Pero pensando en tantas personas que viven en condiciones precarias, o totalmente en la miseria que ofende su dignidad, estas palabras de Jesús podrían parecer abstractas, si no ilusorias. Pero en realidad son más que nunca actuales. Nos recuerdan que no se puede servir a dos señores: Dios y la riqueza. Si cada uno busca acumular para sí, no habrá jamás justicia. Debemos escuchar bien esto. Si cada uno busca acumular para sí, no habrá jamás justicia. Si, en cambio, confiando en la providencia de Dios, buscamos juntos su Reino, entonces a nadie faltará lo necesario para vivir dignamente.

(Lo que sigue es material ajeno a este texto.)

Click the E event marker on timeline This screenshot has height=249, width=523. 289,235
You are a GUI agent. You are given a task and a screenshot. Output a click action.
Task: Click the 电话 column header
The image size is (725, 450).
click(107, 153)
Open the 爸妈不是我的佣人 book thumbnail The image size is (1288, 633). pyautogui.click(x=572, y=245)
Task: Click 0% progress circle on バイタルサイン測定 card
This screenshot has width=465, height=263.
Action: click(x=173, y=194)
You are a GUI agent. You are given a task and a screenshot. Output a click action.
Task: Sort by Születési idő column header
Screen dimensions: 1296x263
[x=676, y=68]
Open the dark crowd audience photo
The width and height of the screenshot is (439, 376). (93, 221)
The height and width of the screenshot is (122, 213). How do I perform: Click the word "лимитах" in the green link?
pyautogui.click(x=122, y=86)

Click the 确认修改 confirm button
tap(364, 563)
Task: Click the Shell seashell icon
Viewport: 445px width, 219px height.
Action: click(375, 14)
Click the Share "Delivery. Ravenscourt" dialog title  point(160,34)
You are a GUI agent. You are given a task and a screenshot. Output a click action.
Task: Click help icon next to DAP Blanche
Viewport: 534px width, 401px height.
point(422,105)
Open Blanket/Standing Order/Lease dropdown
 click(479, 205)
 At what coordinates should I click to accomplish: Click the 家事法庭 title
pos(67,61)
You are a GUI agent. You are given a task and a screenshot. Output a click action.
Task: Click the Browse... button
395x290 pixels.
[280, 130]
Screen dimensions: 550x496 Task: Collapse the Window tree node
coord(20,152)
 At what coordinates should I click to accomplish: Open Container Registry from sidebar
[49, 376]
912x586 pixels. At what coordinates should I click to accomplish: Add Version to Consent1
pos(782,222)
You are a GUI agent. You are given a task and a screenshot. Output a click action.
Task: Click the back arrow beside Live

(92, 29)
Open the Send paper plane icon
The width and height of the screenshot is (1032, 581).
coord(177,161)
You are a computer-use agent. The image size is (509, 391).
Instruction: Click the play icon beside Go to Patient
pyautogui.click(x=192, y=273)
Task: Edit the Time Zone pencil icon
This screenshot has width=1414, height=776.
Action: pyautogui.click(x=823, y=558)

Un corazón ocupado por el afán de poseer es un corazón lleno de este anhelo de poseer, pero vacío de Dios. Por ello Jesús advirtió en más de una ocasión a los ricos, porque es grande su riesgo de poner su propia seguridad en los bienes de este mundo, y la seguridad, la seguridad definitiva, está en Dios. En un corazón poseído por las riquezas, no hay mucho sitio para la fe: todo está ocupado por las riquezas, no hay sitio para la fe. Si, en cambio, se deja a Dios el sitio que le corresponde, es decir, el primero, entonces su amor conduce a compartir también las riquezas, a ponerlas al servicio de proyectos de solidaridad y de desarrollo, como demuestran tantos ejemplos, incluso recientes, en la historia de la Iglesia. Y así la Providencia de Dios pasa a través de nuestro servicio a los demás, nuestro compartir con los demás. Si cada uno de nosotros no acumula riquezas sólo para sí, sino que las pone al servicio de los demás, en este caso la Providencia de Dios se hace visible en este gesto de solidaridad. Si, en cambio, alguien acumula sólo para sí, ¿qué sucederá cuando sea llamado por Dios? No podrá llevar las riquezas consigo, porque —lo sabéis— el sudario no tiene bolsillos. Es mejor compartir, porque al cielo llevamos sólo lo que hemos compartido con los demás».

Papa Francisco. Ángelus 2 de marzo de 2014.

Vivamos nuestro domingo a lo largo de la semana.

1. Recordemos lo que nos dice San Pablo: «Dios no perdonó a su Hijo y lo entregó por nosotros. ¿Cómo no habría de darnos con Él todos los bienes?» (Rm 8,32). ¿Cómo vivo mi confianza en Dios? ¿Vivo preocupado solamente por lo material, las apariencias?

2. Nos dice el profeta Isaías: «¿Acaso olvida una mujer a su niño de pecho, sin compadecerse del hijo de sus entrañas? Pues, aunque ésas llegasen a olvidar, yo no te olvido». Elevemos en silencio una oración de agradecimiento por el inmenso amor que Dios nos tiene a la luz de la lectura de este bello texto.

3. Leamos en el Catecismo de la Iglesia Católica los numerales: 625- 627, 635, 994- 996, 1006- 1014.